Instructions to follow:
Each line, starting at the one with "Screen dimensions: 980x410" and running to the end of the data below, is to be set down again exactly, both ends included; leave pictures out.

(Given information Opens)

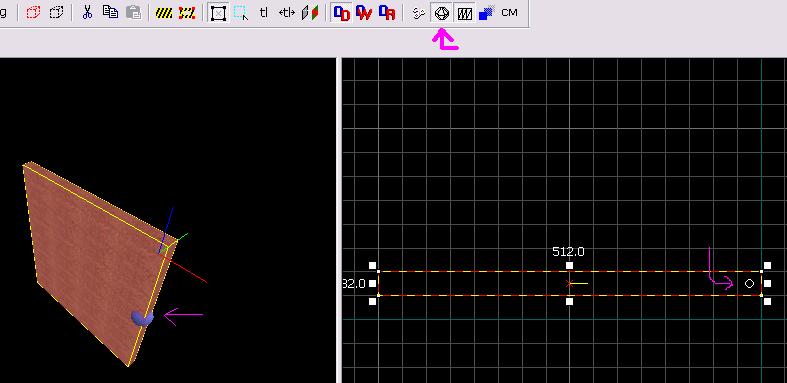Click the scaling texture lock arrows icon
Screen dimensions: 787x383
[x=286, y=13]
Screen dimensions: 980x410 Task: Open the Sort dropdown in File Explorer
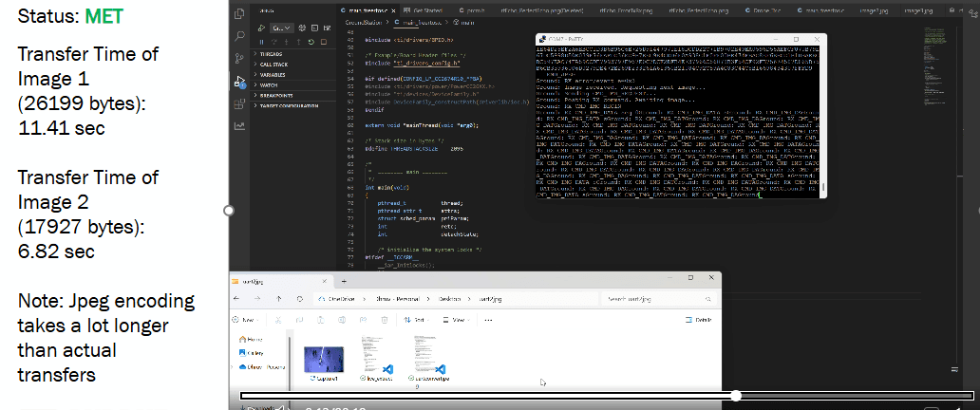click(x=415, y=321)
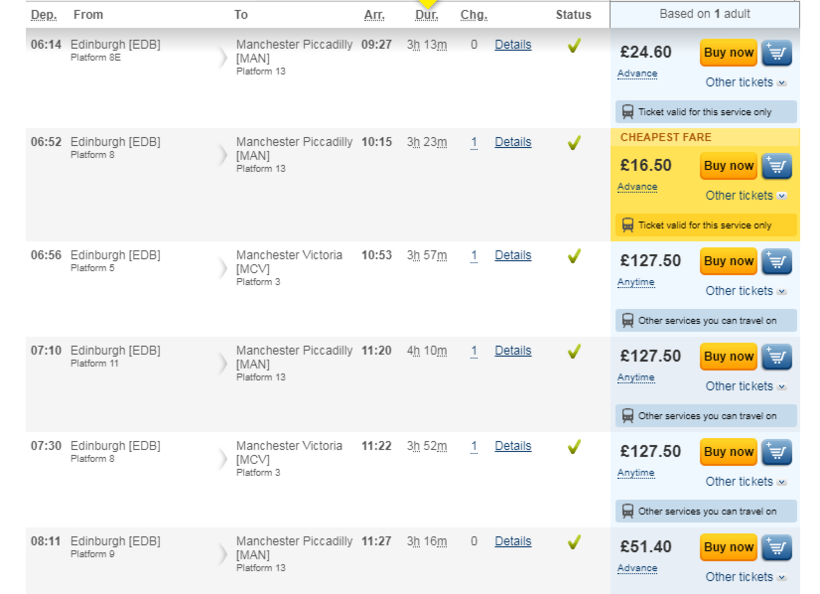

(Given information Closes)

Answer for the task:
Screen dimensions: 980x410 Task: Open the Sort dropdown in File Explorer
click(x=415, y=321)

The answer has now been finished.